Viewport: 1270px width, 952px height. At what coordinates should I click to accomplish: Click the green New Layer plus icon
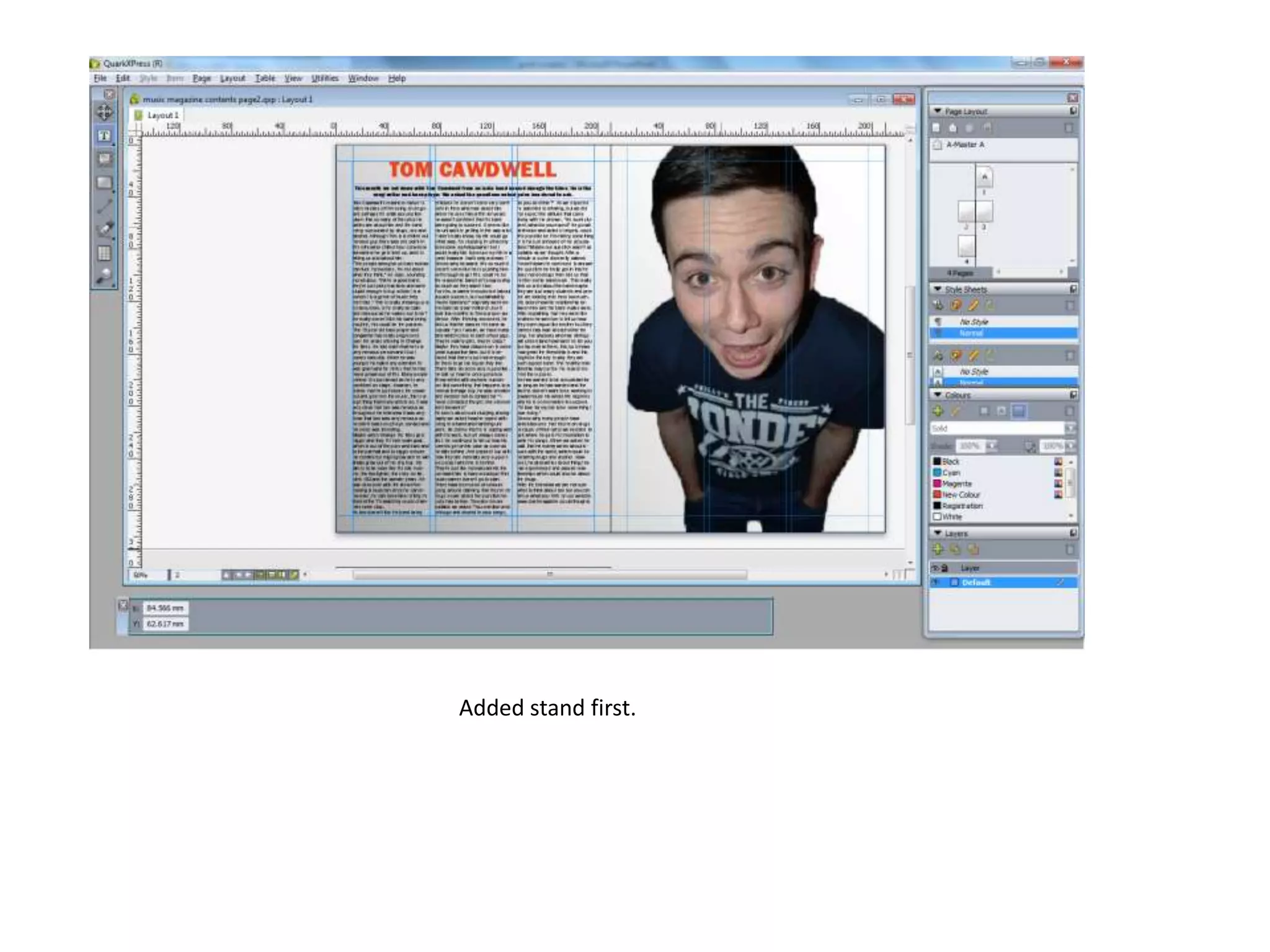coord(938,549)
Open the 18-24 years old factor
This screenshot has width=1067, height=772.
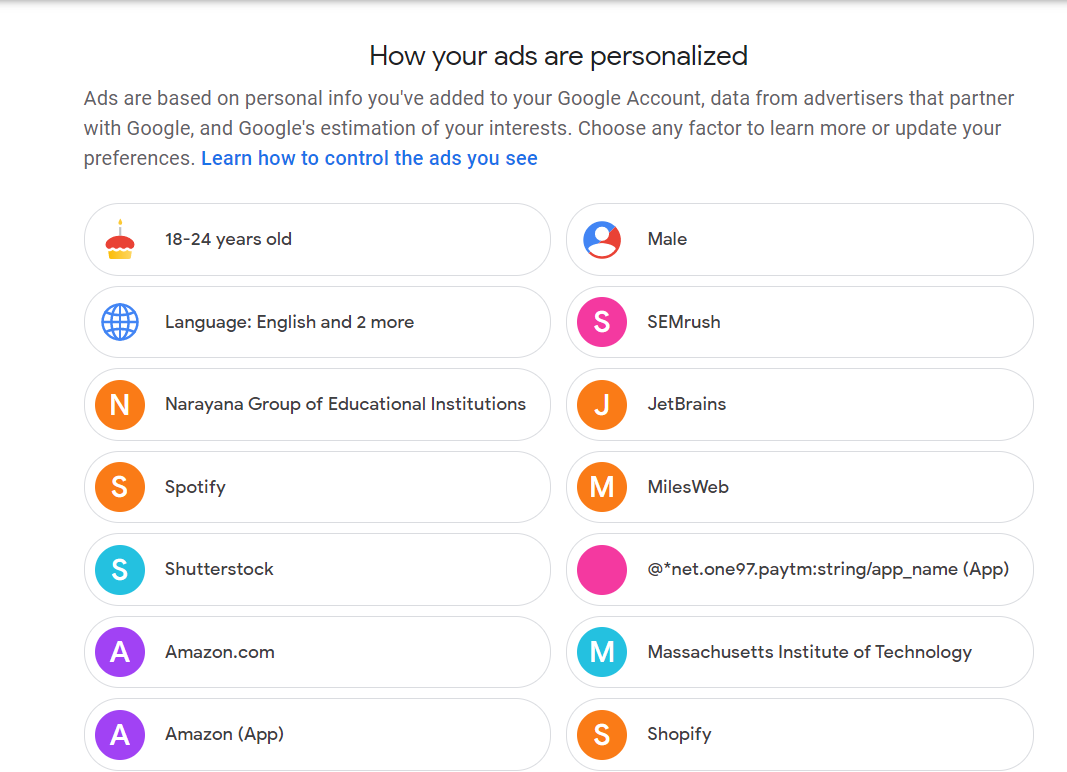[228, 240]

##########

- _JOB_
Put every entry above into a two-column CSV with the headers entry_text and answer, one row per entry, with the text and the answer each in its own quoted field and line breaks replaced by spaces. Leave the pictures out.

- _SOLUTION TO THE PROBLEM_
entry_text,answer
"Viewport: 1270px width, 952px height. At what coordinates should I click to accomplish: Click the green New Layer plus icon","coord(938,549)"
"Open the 18-24 years old factor This screenshot has width=1067, height=772.","[228, 240]"